On parle en Occident d’un « crise des vocations sacerdotales » sans précédent. Pour y remédier, on imagine des stratégies, visant à promouvoir le sacerdoce auprès des jeunes générations : revues, affiches, sites internet, appels en chaire, témoignages édifiants…Ces animations sauront-elles contrebalancer les contre-témoignages, épars, mais monstrueux – glanés avec une fébrilité parfois douteuse par les médias ? À qui s’adressent ces « coups de pub » ? Ces « Pourquoi pas toi » ? À quels jeunes espère-ton s’adresser ?

Dieu n’a jamais cessé d’appeler des hommes à se consacrer exclusivement à son service : Il est fidèle ! Aucune génération, depuis la venue en notre chair du Prêtre Eternel, ne s’est trouvée totalement dépourvue de pasteurs. Mais je n’ai personnellement jamais été témoin d’un « appel au sacerdoce » qui ne fût pas un « appel dans l’appel » . Je n’ai jamais constaté d’appel à suivre le Christ Bon Pasteur qui ne s’inscrivît pas dans un premier appel à suivre le Christ dans la sainteté. Surtout, je n’ai jamais vu que la Voix du Bon Pasteur ne puisse pas être entendue d’un jeune résolument appliqué à mettre ses pas dans les Siens.

En vertu de quoi, il me semble que pour être efficace la « pastorale des vocations » ne doit pas tant consister à entreprendre les jeunes pour leur parler du sacerdoce qu’à réunir toutes les conditions qui leur permettraient d’entendre l’Appel.

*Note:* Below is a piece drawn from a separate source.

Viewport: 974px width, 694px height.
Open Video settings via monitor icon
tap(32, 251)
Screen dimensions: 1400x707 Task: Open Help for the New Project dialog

Ceci n’est rien de moins que l’éducation chrétienne ! Laquelle passe par le soutien aux familles – premières éducatrices de la foi – par l’existence d’écoles vraiment missionnaires, par l’animation de lieux de croissance authentique et par un renoncement décomplexé et prophétique à une certaine influence du « monde » dont « les voix et les images »  saturent l’âme des jeunes connectés comme jamais.  Nul doute qu’en préservant ce minimum de culture et de liberté chrétienne , la voix du Seigneur pourra être perçue et qu’Il pourra entraîner des jeunes à tout quitter pour Le suivre.

Au fond, le vrai drame n’est donc pas tant la raréfaction des vocations sacerdotales que celle des éducateurs catholiques. Un investissement en amont ne serait-il pas plus fructueux qu’en aval ? En abordant le problème par le petit bout de la lorgnette, nous risquons de continuer à faire fausse route et à constater la baisse du nombre des candidats à la prêtrise…

Je suis convaincu que nous aurons toujours autant de prêtres que Dieu veut tant que nous travaillerons par notre prière et notre investissement dans cette direction celle qui consiste à tout faire pour que les jeunes vivent dans la grâce du Christ, en les dissuadant de « s’arracher » de la Main du Christ (Jn 10, 29), en vivant dans la pleine communion avec Lui.

Mettons-nous vraiment au service de la sainteté des enfants et des adolescents et Jésus continuera d’appeler, parmi eux, ceux qu’Il voudra… pour sa gloire et notre plus grande joie.